### To do
The answer must consist of every line from the entries below that contains the word "computer".

### Given data

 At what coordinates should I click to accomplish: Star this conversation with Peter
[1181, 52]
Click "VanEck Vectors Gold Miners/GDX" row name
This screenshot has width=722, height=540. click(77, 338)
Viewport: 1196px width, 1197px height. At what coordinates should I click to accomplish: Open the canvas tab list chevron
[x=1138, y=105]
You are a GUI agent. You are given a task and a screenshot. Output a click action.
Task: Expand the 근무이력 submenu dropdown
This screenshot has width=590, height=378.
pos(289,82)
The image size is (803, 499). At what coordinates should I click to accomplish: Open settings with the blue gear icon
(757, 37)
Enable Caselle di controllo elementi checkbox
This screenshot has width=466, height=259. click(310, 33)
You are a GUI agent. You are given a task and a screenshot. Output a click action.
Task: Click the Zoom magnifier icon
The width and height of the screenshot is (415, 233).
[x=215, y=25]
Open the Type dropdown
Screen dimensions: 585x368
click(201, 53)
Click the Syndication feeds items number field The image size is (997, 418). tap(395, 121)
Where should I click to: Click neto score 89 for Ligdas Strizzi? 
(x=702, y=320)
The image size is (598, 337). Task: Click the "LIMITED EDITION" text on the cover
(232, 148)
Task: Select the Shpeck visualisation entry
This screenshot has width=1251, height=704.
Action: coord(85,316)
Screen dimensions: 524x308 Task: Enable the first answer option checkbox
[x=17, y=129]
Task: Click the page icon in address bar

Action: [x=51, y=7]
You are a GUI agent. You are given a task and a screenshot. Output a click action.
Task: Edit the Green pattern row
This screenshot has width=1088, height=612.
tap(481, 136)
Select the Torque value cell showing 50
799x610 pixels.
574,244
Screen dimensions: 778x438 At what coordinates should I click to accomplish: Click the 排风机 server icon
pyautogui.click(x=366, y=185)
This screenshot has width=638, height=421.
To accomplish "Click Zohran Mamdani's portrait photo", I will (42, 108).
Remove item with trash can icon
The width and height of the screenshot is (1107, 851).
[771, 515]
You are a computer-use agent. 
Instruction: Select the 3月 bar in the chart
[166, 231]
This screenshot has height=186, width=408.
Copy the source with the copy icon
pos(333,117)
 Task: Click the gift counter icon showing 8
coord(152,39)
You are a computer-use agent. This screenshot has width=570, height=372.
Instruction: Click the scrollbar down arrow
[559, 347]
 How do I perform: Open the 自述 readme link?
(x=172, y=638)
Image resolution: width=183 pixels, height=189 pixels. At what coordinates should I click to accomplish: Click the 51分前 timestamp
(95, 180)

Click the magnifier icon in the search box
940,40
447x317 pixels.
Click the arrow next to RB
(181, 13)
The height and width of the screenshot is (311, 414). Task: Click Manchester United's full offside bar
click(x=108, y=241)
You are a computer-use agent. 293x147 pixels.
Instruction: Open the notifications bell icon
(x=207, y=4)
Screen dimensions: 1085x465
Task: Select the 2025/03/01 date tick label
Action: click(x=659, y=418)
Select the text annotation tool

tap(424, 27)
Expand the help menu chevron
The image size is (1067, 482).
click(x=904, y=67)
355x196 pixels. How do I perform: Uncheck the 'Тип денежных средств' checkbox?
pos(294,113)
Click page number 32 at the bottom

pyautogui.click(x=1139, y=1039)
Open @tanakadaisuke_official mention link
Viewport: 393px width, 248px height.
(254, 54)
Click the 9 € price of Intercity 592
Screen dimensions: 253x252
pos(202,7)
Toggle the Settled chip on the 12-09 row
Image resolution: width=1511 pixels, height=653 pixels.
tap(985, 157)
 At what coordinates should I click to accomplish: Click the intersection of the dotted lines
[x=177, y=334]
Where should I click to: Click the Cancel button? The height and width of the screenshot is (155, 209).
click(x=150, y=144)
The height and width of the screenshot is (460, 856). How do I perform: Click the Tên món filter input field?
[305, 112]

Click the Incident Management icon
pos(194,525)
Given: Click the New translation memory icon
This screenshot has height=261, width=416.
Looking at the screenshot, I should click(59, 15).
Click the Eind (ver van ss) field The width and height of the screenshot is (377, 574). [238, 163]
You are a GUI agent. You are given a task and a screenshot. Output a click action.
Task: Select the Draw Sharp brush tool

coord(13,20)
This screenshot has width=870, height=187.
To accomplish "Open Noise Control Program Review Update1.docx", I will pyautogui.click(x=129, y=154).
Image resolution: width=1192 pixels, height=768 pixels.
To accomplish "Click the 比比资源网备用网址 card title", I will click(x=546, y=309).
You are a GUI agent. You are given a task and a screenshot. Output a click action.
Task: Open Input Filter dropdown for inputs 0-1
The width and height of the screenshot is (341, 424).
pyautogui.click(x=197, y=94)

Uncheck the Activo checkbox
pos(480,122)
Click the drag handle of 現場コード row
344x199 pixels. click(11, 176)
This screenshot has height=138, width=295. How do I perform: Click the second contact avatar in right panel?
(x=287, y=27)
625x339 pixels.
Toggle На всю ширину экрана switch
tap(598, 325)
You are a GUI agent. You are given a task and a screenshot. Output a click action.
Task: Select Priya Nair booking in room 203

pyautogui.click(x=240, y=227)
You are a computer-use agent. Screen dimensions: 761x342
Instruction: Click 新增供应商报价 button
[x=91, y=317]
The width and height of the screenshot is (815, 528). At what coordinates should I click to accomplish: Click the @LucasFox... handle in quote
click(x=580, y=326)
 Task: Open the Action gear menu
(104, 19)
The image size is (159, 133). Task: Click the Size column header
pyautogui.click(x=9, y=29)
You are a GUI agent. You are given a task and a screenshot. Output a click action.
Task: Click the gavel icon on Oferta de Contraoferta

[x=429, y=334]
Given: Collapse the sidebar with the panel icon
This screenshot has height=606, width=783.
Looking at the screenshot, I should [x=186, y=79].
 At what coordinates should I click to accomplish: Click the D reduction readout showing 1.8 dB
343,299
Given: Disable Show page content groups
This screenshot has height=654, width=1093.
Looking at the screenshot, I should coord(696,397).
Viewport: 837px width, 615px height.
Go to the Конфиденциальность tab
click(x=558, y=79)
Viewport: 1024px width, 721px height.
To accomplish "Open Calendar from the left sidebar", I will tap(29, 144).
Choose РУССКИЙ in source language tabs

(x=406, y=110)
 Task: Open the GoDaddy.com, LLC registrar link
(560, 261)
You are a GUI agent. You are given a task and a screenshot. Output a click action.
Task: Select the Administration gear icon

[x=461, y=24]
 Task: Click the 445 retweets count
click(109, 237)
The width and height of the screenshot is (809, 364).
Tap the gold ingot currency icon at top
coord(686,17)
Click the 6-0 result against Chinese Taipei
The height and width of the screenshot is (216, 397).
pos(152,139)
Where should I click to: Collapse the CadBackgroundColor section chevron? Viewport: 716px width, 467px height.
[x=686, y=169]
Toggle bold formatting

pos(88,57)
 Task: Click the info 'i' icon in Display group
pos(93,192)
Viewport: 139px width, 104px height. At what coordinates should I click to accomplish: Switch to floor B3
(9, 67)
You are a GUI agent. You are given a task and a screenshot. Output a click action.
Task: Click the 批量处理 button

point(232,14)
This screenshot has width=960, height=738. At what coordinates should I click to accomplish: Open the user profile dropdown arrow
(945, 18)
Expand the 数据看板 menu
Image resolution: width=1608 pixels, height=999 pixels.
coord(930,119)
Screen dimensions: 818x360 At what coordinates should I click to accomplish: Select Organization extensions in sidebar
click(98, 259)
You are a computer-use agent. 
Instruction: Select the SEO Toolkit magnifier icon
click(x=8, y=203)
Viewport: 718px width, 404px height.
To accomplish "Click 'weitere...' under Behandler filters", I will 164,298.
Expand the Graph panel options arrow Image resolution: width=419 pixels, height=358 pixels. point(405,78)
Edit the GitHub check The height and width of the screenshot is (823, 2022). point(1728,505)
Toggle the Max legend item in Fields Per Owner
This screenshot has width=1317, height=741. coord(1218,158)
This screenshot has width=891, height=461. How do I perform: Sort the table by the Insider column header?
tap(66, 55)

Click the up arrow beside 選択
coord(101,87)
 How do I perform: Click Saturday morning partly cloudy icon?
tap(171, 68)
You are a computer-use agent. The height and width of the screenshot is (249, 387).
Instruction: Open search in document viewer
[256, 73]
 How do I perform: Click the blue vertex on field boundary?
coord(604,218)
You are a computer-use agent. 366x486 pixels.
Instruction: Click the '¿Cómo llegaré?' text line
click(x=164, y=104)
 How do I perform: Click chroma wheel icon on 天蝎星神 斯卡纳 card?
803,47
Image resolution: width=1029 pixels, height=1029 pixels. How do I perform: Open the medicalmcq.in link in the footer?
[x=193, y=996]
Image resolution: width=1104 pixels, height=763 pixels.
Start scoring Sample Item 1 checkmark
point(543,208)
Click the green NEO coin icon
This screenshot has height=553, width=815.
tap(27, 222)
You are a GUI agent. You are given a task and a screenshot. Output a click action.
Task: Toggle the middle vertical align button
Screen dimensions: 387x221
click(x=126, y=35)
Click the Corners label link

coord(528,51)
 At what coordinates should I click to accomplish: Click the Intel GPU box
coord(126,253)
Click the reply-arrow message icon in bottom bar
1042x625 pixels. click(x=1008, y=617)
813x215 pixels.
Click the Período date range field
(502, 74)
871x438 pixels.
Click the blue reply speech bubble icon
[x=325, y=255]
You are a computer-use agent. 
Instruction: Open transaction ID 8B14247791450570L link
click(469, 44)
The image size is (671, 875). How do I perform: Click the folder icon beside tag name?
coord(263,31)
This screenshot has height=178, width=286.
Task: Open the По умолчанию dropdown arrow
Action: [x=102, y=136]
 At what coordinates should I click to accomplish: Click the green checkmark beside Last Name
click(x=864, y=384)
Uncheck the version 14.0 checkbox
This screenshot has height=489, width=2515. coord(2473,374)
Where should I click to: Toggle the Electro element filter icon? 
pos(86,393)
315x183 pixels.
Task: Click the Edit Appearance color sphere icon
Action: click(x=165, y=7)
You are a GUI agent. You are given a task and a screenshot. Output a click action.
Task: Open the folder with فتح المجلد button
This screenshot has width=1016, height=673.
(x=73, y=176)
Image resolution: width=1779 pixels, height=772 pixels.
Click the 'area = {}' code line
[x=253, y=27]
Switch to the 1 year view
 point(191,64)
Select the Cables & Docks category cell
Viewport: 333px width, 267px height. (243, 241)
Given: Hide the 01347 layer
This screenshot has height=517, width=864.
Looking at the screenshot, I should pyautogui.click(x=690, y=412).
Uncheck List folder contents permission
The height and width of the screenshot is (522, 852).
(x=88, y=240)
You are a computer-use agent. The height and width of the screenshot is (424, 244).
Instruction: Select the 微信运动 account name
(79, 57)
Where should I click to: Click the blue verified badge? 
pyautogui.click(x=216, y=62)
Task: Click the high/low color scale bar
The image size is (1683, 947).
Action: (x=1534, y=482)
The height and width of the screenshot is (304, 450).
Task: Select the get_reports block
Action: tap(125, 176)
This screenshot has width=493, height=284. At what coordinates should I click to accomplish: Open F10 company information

### Response area
You are a computer-use agent. 
You are a computer-use agent. This screenshot has width=570, height=372.
You are a computer-use agent. 293x147 pixels.
You are a computer-use agent. Screen dimensions: 761x342
You are a computer-use agent. 
You are a computer-use agent. The height and width of the screenshot is (249, 387).
You are a computer-use agent. 366x486 pixels.
You are a computer-use agent. 
You are a computer-use agent. The height and width of the screenshot is (424, 244).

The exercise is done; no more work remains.